Description
There is an ever-increasing number of research uses of herbaria, often unanticipated by the original collector of a specimen. Digitization is rapidly making specimen data available to scientists and the public, via increasingly advanced bioinformatics.
Natural history collections are the nexus where all biodiversity science comes together. Specimens are essential DNA vouchers; fundamental phylogenetic, geographic, evolutionary, and ecological data points; sole resolvers of taxonomic issues; and primary evidence for global change and other human-caused environmental modifications.

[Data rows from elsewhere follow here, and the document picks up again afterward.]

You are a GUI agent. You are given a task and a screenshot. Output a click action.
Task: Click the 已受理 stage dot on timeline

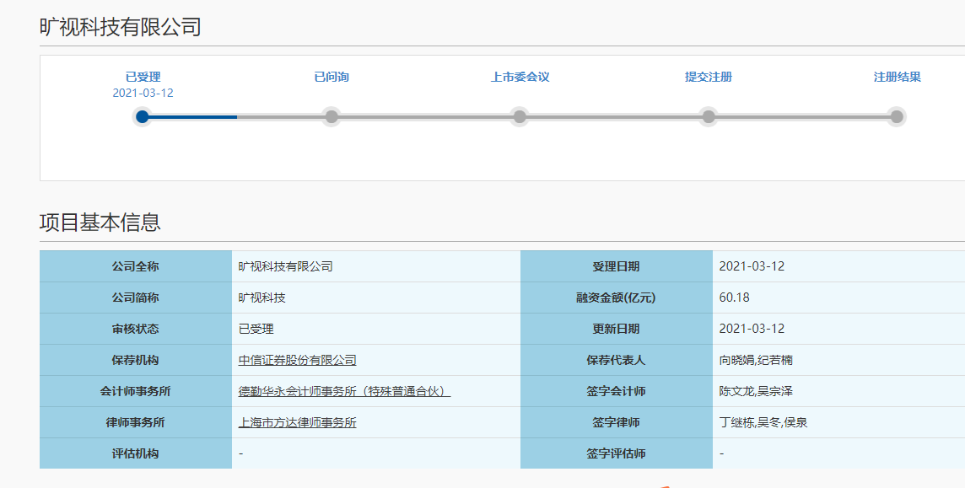143,116
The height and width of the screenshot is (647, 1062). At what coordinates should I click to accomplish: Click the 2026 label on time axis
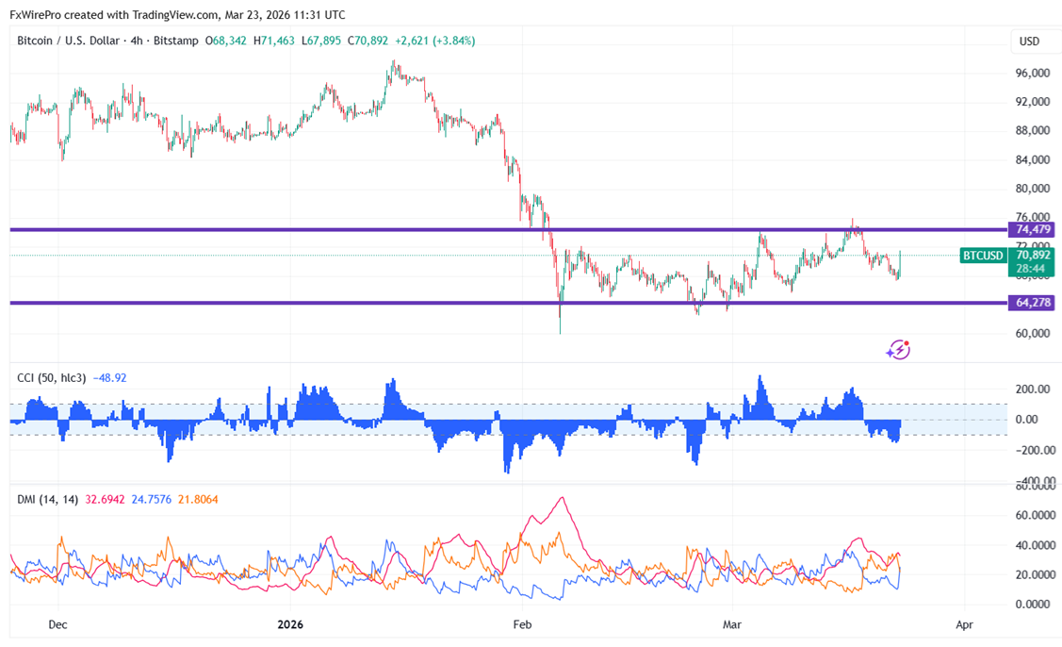(x=291, y=624)
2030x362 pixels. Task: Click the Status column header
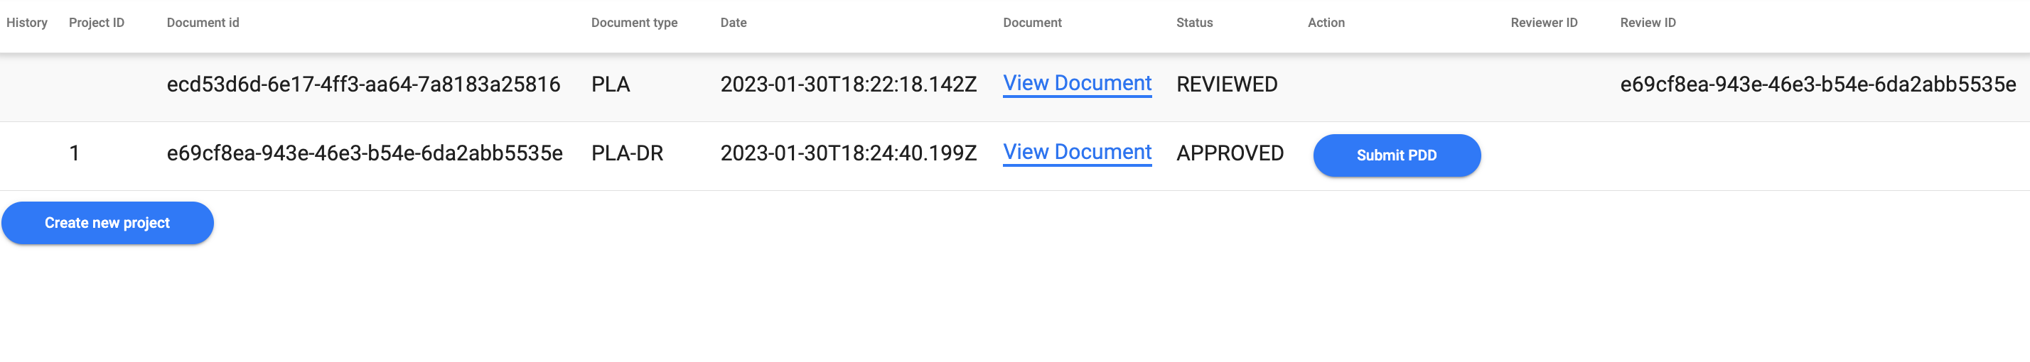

A few selected applications include: climate change modeling, mapping historical habitats and landscapes, tracking the introduction of pathogens and invasive species, phenology changes through time, identification of previously undescribed taxa, and studies of community ecology, population genetics, and biogeography.
I will illustrate one exciting area of application: the developing field of spatial phylogenetics, which integrates genetic data (via a phylogeny) and spatial data, turning the tree of life into a GIS layer. This adds a phylogenetic dimension to biodiversity assessment and thus an evolutionary depth to spatial inferences about diversity, endemism, and their causes, as well as to applied conservation assessments.
I present two spatial phylogenetic studies of the California flora using data from the Consortium of California Herbaria: vascular plants and bryophytes. For both we calculated phylogenetic diversity and related metrics, applied significance tests based on spatial randomizations, looked at phylo-turnover, and applied an algorithm that prioritizes areas for conservation using a complementarity criterion. I will conclude by comparing results of the two studies, and their implications for ecology, biogeography, and conservation.
Presenter Bios
Dr. Brent D. Mishler
University and Jepson Herbaria
Brent D. Mishler is Distinguished Professor Emeritus in the Department of Integrative Biology and former Director of the University and Jepson Herbaria at the University of California, Berkeley, where he taught island biology, biodiversity, botany, evolution, and phylogenetic analysis. He received his Ph.D. from Harvard University in 1984. His research interests are in the ecology and evolutionary biology of bryophytes (mosses and liverworts), as well as the theory of phylogenetic systematics. He has been heavily involved in developing electronic resources to present taxonomic and distributional information about plants to the public, with applications to conservation concerns. He has most recently been involved in developing new “spatial phylogenetic” tools for studying biodiversity and endemism using large-scale phylogenies and collection data in a geographic and statistical framework. He is author of over 200 scientific papers.